[Input data]

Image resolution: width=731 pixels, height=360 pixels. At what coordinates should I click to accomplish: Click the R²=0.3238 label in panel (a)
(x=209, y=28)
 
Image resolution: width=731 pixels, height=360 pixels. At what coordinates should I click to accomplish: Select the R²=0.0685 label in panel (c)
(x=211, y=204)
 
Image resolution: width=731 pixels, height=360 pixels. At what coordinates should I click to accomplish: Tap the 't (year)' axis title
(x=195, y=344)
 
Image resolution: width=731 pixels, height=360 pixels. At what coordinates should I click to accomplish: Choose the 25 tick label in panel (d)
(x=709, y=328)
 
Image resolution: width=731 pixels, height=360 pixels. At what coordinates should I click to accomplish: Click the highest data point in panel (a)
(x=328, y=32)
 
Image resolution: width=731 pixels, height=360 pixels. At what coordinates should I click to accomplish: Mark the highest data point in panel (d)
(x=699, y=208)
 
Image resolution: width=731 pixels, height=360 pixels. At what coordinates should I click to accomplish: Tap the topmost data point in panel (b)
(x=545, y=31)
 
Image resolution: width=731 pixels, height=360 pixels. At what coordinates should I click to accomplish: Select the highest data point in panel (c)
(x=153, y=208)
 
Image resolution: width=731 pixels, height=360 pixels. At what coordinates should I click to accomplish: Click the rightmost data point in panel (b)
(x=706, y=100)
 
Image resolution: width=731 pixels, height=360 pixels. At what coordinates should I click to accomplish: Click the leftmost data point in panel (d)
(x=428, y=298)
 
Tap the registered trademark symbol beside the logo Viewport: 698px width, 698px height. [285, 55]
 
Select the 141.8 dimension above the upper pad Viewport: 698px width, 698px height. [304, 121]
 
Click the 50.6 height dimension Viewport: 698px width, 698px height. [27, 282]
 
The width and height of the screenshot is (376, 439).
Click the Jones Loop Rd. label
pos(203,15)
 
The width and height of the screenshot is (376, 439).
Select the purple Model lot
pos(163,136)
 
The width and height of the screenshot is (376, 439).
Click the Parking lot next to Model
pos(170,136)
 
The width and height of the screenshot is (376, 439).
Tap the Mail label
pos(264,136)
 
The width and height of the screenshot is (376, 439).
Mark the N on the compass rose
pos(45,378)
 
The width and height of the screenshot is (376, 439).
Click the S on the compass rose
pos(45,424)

[What the task requires]
Render every line of the listing above as a JSON list of strings, one string per line, with blank lines left out.

[Correct output]
[
  "Image resolution: width=731 pixels, height=360 pixels. At what coordinates should I click to accomplish: Click the R²=0.3238 label in panel (a)",
  "(x=209, y=28)",
  "Image resolution: width=731 pixels, height=360 pixels. At what coordinates should I click to accomplish: Select the R²=0.0685 label in panel (c)",
  "(x=211, y=204)",
  "Image resolution: width=731 pixels, height=360 pixels. At what coordinates should I click to accomplish: Tap the 't (year)' axis title",
  "(x=195, y=344)",
  "Image resolution: width=731 pixels, height=360 pixels. At what coordinates should I click to accomplish: Choose the 25 tick label in panel (d)",
  "(x=709, y=328)",
  "Image resolution: width=731 pixels, height=360 pixels. At what coordinates should I click to accomplish: Click the highest data point in panel (a)",
  "(x=328, y=32)",
  "Image resolution: width=731 pixels, height=360 pixels. At what coordinates should I click to accomplish: Mark the highest data point in panel (d)",
  "(x=699, y=208)",
  "Image resolution: width=731 pixels, height=360 pixels. At what coordinates should I click to accomplish: Tap the topmost data point in panel (b)",
  "(x=545, y=31)",
  "Image resolution: width=731 pixels, height=360 pixels. At what coordinates should I click to accomplish: Select the highest data point in panel (c)",
  "(x=153, y=208)",
  "Image resolution: width=731 pixels, height=360 pixels. At what coordinates should I click to accomplish: Click the rightmost data point in panel (b)",
  "(x=706, y=100)",
  "Image resolution: width=731 pixels, height=360 pixels. At what coordinates should I click to accomplish: Click the leftmost data point in panel (d)",
  "(x=428, y=298)",
  "Tap the registered trademark symbol beside the logo Viewport: 698px width, 698px height. [285, 55]",
  "Select the 141.8 dimension above the upper pad Viewport: 698px width, 698px height. [304, 121]",
  "Click the 50.6 height dimension Viewport: 698px width, 698px height. [27, 282]",
  "The width and height of the screenshot is (376, 439).",
  "Click the Jones Loop Rd. label",
  "pos(203,15)",
  "The width and height of the screenshot is (376, 439).",
  "Select the purple Model lot",
  "pos(163,136)",
  "The width and height of the screenshot is (376, 439).",
  "Click the Parking lot next to Model",
  "pos(170,136)",
  "The width and height of the screenshot is (376, 439).",
  "Tap the Mail label",
  "pos(264,136)",
  "The width and height of the screenshot is (376, 439).",
  "Mark the N on the compass rose",
  "pos(45,378)",
  "The width and height of the screenshot is (376, 439).",
  "Click the S on the compass rose",
  "pos(45,424)"
]